Co należy zrobić:
Odpowiedz na podstawie artykułu o rosole:
(a) W jakim czasopiśmie i w którym roku opublikowano najsłynniejsze wyniki na temat właściwości rosołu?
(b) Od kogo żona Dr. Stephana Rennarda otrzymała przepis na testowany rosół?
(c) Co raptownie spadało po wypiciu rosołu?

Fragment:
Rosół skuteczniejszy niż antybiotyki

Opublikowano: 25-01-2010

W sezonie zachorowań na grypę i przeziębienia, informacje prasowe o nowych rodzajach grypy i reklamy leków padają na wyjątkowo podatny grunt. Na medykamenty zwalczające grypę i przeziębienia wydajemy miliardy złotych rocznie. Tymczasem okazuje się, że najlepsze wyniki w testach skuteczności uzyskał rosół z kurczaka.

519736_chicken_soup_2.jpg

Najsłynniejsze wyniki na temat właściwości rosołu zostały opublikowane w roku 2000 w czasopiśmie Chest. Testowany rosół sporządzony był według przepisu żony Dr. Stephana Rennarda, która z kolei otrzymała go od swojej babci pochodzącej z Litwy. Składniki rosołu to: kurczak, cebula, słodkie ziemniaki, pasternak (kto jeszcze pamięta to warzywo?!), rzepa, seler, marchewka, seler, sól i pieprz. Również zupy z torebki miały podobny efekt.

Jak dokładnie działa rosół?

594348_bouillon.jpg

Po wypiciu rosołu, raptownie spadała ruchliwość białych krwinek odpowiedzialnych za zwalczanie infekcji. Pewnie dlatego wypicie ciepłego rosołu daje nam poczucie uwolnienia od objawów przeziębienia, zwłaszcza w górnych partiach dróg oddechowych.

Zbiór danych:
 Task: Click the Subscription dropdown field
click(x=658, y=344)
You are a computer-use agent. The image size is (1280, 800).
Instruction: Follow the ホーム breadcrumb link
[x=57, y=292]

Odpowiedź pisemna:
(a) W czasopiśmie Chest, w roku 2000.
(b) Od swojej babci pochodzącej z Litwy.
(c) Ruchliwość białych krwinek odpowiedzialnych za zwalczanie infekcji.